The Wallflower Vol. 9 (Del Rey)

wallflower9headerA tale of light versus dark, and the endless struggle of one aunt obsessed with beauty against a niece bent on a life in darkness.



192 Pages B&W; $10.95

(W / A: Tomoko Hayakawa)


With lines like "I just want to live alone in the darkness" and "abandon your femininity," how could Tomoko Hayakawa not expect to impress readers with this tale of four boys who attempt to transform Sunako, an ugly gothling, into a respectable, Barbie-loving young lady? What might've been an interesting spin on the traditional Cinderella fairy tale instead turns out to be nothing more than a bad joke carried on far too long, and, unfortunately for Hayakawa, The Wallflower probably has little appeal beyond its teen-goth target audience.


The deal is pretty simple: Four boys live in a house rent-free in exchange for their time and talents. What follows is a series of unfortunate encounters with the young Sunako brought about by her respectable aunt. Kyohei, a "creature of light," and Sunako get roped into spending a night together in a guarded room complete with security and a vibrating bed. The idea: Make Sunako a woman. Unfortunately, Sunako is not entirely too keen on giving up her chastity, and as can be expected, hijinks ensue. Not the greatest formula for a story, and certainly not helped by the fact that Sunako continually advocates the surrender of femininity (tossing makeup, breaking mirrors, etc), yet always seems to appear like a pretty, pretty princess–albeit a goth one–when she's not a faceless chibi skulking around.

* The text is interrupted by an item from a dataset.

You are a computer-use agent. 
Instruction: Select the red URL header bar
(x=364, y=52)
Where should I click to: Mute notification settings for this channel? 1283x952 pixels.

Still, the story is not entirely unentertaining, with much of the interest coming from the artwork. Certain scenes are beautifully detailed, such as the cultic gathering of members of Kyohei's hometown, and that Giger-esque throne that Sunako admires (and readers probably will as well). There are plenty of chibi scenes for those hooked on the cute factor, and enough androgynous man-on-goth moments to please the horny teenager in all of us. Of course the boys are all pretty, and nobody who is supposed to be ugly really is.


While there are certainly some redeemable moments from Sunako, who continually questions beauty and offers an alternative to traditional femininity, overall, the story remains light with little-to-no transition into a true feministic representation. Sunako is a character that secretly, and sometimes not so secretly, seems to want to be that princess she's fighting so hard to avoid. It doesn't really require a genius to see where the story is going, and if you're down with the goths (or I suppose they'd be emo kids these days) and cute almost-girls-but-not-quite boys, then this is definitely the story for you.